Start of Supplied text

So I made the decision to stabilize/dye my own wood this time for the project. Here’s the equipment I am going to be using, will upload more pictures this weekend. 
I have also purchased some wood, few are stabilized most are not. 

Big thanks and good luck to Myron from Dream burls.


----------



## milkbaby

Wow, that handle came out awesome looking! Great job!!!

Looks like you're addicted with that stash of wood and vacuum chamber. You may want to consider Cactus Juice or Gator Venom stabilizing resins instead of Pentacryl. Pentacryl is designed to help keep green/wet wood from cracking and checking while it is drying. Stabilizing wood for handles like what K&G, WSSI, and Wood Dynamics do is typically impregnating dried wood with a heat curable resin by vacuum (and pressure for greater penetration of stabilizing solution).

If you're only making wa handles, just using Pentacryl might work just fine depending. You might consider that company's Wood Juice product if your wood is air or kiln dried already.


----------



## woodworkcan

That's very interesting to document how you do it to show the Dos and Don'ts to others.

I have a few comments regarding the tang installation. I have done a few hidden tang handles myself.
Why put glue inside the handle if you use the burn-in technique? It should be sufficient to hold it inside if performed properly. If you only want to seal the opening, you can put a small amount of silicone in the gaps once everything has cooled down.
When the tang is fully pushed by hand, I recommend to tap several times the handle with a soft mallet (wood or rubber) to lodge the tang a bit deeper and secure.


----------



## tedg

Even kiln dried, isn't dry enough. The wood needs to be put in an oven at 225, I leave mine in over night to be safe. You can also hold the end grain against a mirror for a few seconds, if there's moisture you'll see it. Put it in a plastic bag (so it doesn't take on moisture again) and let it cool to room temp.. Then do the vacuum thing. I would stay away from pentacryl and use either of the other two products mentioned.


----------



## Gjackson98

milkbaby said:


> Wow, that handle came out awesome looking! Great job!!!
> 
> Looks like you're addicted with that stash of wood and vacuum chamber. You may want to consider Cactus Juice or Gator Venom stabilizing resins instead of Pentacryl. Pentacryl is designed to help keep green/wet wood from cracking and checking while it is drying. Stabilizing wood for handles like what K&G, WSSI, and Wood Dynamics do is typically impregnating dried wood with a heat curable resin by vacuum (and pressure for greater penetration of stabilizing solution).
> 
> If you're only making wa handles, just using Pentacryl might work just fine depending. You might consider that company's Wood Juice product if your wood is air or kiln dried already.



Lol, thank you so much! 
I have been playing around with it over the weekend, I was wondering why didn’t it work! 
I guess I purchased the wrong stuff. 
Lesson learned.

Can I use pentacryl for something else? It’s pretty expensive to just leave it alone.


----------



## Gjackson98

woodworkcan said:


> That's very interesting to document how you do it to show the Dos and Don'ts to others.

End of Supplied text
Start of Data for review

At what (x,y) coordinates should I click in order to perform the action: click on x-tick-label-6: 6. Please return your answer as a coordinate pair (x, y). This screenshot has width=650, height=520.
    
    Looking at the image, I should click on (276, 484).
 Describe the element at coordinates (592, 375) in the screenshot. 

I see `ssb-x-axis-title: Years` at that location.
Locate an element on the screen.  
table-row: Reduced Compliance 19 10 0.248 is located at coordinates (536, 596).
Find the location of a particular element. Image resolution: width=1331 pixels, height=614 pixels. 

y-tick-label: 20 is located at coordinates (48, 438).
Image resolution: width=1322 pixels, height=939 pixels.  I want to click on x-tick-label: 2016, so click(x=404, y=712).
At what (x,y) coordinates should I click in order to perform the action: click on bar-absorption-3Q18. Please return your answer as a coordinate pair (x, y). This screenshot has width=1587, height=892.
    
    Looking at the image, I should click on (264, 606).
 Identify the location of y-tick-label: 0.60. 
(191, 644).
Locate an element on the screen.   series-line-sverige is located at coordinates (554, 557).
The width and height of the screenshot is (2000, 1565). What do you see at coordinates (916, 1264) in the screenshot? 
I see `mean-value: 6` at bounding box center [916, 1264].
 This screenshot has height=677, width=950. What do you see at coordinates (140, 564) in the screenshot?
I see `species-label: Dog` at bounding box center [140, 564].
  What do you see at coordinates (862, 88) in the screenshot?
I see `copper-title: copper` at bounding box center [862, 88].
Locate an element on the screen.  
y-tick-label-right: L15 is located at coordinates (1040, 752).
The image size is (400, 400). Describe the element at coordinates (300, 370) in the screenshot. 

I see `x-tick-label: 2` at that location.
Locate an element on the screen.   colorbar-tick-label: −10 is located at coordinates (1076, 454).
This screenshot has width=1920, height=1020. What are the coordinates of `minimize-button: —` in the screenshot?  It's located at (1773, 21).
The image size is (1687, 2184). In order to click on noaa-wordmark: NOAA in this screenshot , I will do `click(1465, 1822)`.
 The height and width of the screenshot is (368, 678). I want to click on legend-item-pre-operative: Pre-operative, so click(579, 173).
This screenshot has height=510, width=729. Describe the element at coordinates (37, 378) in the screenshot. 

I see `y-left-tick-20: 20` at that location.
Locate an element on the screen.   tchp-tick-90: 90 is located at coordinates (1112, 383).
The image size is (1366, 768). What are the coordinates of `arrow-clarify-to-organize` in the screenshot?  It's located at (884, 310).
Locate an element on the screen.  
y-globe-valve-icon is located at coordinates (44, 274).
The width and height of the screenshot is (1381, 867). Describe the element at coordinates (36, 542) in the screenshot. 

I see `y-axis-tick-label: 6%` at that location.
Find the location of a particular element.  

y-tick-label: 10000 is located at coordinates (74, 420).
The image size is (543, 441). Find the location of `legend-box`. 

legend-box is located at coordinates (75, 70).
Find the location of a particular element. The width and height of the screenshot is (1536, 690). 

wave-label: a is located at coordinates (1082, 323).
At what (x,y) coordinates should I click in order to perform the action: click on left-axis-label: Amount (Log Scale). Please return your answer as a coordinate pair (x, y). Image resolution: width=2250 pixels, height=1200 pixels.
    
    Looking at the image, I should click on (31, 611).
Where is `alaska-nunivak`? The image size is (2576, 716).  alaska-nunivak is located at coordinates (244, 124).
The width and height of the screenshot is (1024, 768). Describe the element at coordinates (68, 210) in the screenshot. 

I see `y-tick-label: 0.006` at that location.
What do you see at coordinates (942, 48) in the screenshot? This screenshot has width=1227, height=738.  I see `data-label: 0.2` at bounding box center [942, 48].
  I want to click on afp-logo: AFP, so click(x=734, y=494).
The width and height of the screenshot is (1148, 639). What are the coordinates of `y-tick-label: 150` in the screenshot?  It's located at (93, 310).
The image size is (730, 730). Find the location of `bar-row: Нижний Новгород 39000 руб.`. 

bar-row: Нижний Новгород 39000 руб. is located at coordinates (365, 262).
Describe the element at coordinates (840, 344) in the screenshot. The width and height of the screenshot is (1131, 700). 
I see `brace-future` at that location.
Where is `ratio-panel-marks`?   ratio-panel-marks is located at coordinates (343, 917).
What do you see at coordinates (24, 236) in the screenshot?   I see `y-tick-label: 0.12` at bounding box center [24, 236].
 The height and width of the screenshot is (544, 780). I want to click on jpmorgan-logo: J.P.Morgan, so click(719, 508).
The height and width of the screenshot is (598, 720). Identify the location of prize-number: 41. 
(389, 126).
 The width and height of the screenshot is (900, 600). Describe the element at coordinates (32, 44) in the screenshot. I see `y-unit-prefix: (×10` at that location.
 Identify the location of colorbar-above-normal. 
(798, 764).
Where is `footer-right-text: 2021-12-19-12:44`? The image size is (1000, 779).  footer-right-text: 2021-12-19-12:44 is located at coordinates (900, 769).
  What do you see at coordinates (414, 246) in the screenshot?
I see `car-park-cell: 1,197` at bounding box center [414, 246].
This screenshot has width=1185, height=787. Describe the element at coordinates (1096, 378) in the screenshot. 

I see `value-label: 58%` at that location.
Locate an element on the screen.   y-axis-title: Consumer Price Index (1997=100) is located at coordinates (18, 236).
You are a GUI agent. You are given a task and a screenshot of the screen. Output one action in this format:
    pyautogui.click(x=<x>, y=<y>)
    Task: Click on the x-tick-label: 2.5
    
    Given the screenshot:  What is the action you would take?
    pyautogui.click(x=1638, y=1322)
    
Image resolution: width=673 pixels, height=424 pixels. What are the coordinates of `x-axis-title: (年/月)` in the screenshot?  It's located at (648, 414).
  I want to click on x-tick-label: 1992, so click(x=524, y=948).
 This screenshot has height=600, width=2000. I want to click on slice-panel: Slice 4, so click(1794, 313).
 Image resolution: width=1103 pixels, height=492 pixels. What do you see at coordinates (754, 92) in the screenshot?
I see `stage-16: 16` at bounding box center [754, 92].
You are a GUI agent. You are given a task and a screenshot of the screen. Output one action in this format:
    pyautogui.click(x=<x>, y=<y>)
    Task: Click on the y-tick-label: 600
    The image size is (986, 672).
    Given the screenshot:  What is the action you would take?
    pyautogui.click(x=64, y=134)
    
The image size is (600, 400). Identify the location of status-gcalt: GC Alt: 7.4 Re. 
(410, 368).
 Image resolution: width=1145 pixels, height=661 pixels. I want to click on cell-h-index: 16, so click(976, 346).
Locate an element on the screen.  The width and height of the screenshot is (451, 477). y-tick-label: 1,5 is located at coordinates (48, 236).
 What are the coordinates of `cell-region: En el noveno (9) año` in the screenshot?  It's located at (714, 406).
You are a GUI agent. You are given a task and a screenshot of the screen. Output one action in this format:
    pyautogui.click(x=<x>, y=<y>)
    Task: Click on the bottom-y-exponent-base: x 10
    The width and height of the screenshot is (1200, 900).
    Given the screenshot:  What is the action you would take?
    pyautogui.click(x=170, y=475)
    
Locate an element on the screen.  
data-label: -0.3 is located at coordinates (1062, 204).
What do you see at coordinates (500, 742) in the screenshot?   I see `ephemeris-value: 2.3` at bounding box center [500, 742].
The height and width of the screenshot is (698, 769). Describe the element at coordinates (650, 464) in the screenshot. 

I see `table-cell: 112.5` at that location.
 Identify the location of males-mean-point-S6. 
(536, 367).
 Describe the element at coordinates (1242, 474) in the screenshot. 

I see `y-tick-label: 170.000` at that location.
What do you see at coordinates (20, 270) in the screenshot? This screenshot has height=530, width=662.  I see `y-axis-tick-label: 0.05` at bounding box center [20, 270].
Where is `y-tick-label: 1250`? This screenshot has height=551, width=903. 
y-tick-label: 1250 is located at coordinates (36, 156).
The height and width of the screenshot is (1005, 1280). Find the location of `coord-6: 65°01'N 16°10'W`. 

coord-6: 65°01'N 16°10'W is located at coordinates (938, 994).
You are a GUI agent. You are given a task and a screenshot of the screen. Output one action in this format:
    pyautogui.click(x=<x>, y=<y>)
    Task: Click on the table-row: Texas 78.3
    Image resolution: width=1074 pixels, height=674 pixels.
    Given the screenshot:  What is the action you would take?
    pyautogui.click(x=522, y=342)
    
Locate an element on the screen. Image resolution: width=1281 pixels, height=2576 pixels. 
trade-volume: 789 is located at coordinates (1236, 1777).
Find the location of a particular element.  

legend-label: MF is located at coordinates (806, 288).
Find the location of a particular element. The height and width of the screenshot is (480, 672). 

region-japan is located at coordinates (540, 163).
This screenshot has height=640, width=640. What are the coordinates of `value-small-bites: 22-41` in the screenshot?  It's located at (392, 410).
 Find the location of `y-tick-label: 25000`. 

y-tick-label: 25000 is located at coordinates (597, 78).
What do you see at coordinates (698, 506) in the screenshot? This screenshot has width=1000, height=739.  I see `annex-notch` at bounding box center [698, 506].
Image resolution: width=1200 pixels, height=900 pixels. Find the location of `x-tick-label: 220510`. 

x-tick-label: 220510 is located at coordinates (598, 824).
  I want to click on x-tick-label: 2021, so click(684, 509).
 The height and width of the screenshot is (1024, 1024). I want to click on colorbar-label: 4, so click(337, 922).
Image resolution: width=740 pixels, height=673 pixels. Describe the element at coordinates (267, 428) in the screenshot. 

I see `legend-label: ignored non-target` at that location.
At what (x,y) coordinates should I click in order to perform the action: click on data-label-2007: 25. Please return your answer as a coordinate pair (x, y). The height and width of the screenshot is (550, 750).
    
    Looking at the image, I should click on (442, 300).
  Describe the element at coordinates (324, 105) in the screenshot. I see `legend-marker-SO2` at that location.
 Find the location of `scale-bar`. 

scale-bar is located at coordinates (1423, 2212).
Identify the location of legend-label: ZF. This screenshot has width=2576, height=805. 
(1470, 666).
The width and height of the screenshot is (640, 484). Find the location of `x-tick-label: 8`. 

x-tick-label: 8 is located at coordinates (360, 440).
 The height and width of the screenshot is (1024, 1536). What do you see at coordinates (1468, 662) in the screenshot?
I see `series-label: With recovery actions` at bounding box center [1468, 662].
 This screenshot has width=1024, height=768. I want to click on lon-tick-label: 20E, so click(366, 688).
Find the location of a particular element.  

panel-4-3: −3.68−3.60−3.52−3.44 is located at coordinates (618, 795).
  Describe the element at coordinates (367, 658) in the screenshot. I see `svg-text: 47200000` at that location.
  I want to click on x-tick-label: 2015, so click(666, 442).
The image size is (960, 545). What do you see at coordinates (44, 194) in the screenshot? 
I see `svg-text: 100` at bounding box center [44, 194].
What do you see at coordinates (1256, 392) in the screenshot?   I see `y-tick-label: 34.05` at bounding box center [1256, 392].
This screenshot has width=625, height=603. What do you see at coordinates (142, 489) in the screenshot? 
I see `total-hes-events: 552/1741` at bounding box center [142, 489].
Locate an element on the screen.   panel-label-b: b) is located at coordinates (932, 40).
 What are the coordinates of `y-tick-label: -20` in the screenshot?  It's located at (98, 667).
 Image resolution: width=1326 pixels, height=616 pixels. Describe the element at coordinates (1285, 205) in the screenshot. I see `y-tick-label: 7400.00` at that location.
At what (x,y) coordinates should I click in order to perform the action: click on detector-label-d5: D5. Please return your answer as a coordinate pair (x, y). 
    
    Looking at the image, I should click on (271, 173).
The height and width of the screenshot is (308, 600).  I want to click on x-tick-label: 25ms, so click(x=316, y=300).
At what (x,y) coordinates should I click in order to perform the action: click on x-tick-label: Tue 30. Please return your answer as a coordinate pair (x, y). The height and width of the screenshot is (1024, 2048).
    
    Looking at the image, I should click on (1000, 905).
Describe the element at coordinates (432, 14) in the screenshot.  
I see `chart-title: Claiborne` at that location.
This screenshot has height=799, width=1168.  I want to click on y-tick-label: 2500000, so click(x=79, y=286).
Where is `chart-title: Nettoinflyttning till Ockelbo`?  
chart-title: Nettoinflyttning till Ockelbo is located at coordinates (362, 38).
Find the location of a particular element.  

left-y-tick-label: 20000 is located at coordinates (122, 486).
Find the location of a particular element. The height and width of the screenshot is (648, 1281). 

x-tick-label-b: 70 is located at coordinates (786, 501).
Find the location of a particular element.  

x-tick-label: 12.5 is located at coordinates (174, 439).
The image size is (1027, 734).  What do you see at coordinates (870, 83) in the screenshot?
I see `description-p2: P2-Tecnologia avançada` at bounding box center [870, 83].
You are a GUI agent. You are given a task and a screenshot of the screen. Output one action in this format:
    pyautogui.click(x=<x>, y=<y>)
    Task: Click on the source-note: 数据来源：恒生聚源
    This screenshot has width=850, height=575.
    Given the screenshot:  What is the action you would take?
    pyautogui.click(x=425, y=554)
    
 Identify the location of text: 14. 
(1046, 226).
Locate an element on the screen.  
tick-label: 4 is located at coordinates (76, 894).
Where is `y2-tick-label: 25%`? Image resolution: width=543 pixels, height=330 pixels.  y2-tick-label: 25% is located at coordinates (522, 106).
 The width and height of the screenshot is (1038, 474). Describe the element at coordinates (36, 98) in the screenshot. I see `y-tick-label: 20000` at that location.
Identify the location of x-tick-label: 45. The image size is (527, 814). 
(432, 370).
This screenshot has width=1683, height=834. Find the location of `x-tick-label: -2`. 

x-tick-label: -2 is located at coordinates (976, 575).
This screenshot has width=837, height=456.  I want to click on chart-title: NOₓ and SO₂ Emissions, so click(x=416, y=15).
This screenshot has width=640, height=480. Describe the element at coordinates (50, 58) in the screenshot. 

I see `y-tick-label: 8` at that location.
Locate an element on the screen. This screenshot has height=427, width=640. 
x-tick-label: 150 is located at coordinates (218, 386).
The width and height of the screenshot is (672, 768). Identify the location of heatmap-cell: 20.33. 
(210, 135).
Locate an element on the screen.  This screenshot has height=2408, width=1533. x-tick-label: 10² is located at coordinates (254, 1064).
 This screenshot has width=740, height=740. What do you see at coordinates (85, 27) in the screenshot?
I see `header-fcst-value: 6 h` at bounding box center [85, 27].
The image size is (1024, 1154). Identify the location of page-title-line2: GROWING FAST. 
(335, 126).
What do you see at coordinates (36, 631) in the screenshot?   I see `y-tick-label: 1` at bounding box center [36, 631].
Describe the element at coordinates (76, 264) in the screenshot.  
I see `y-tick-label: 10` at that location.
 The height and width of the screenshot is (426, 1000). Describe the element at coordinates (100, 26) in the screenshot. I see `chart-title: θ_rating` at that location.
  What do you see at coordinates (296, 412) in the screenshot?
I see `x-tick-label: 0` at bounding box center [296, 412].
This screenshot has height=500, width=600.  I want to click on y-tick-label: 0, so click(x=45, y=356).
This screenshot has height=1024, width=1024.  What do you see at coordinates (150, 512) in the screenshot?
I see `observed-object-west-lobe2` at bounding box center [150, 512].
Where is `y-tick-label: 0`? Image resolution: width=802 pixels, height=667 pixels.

End of Data for review

### Work to complete
A) Can you reproduce the wood-stabilizing thread between "Lol, thank you" and "the wrong stuff.", inclusive, word for word?
B) Could you rewrite only the lines of the listing between the lines holding "The image size is (960, 545)." and "center [142, 489].", inclusive, with "coordinates" changed to "position" and nothing else altered?

### Answers for each item
A)
Lol, thank you so much! 
I have been playing around with it over the weekend, I was wondering why didn’t it work! 
I guess I purchased the wrong stuff.

B)
The image size is (960, 545). What do you see at position (44, 194) in the screenshot? 
I see `svg-text: 100` at bounding box center [44, 194].
What do you see at position (1256, 392) in the screenshot?   I see `y-tick-label: 34.05` at bounding box center [1256, 392].
This screenshot has width=625, height=603. What do you see at position (142, 489) in the screenshot? 
I see `total-hes-events: 552/1741` at bounding box center [142, 489].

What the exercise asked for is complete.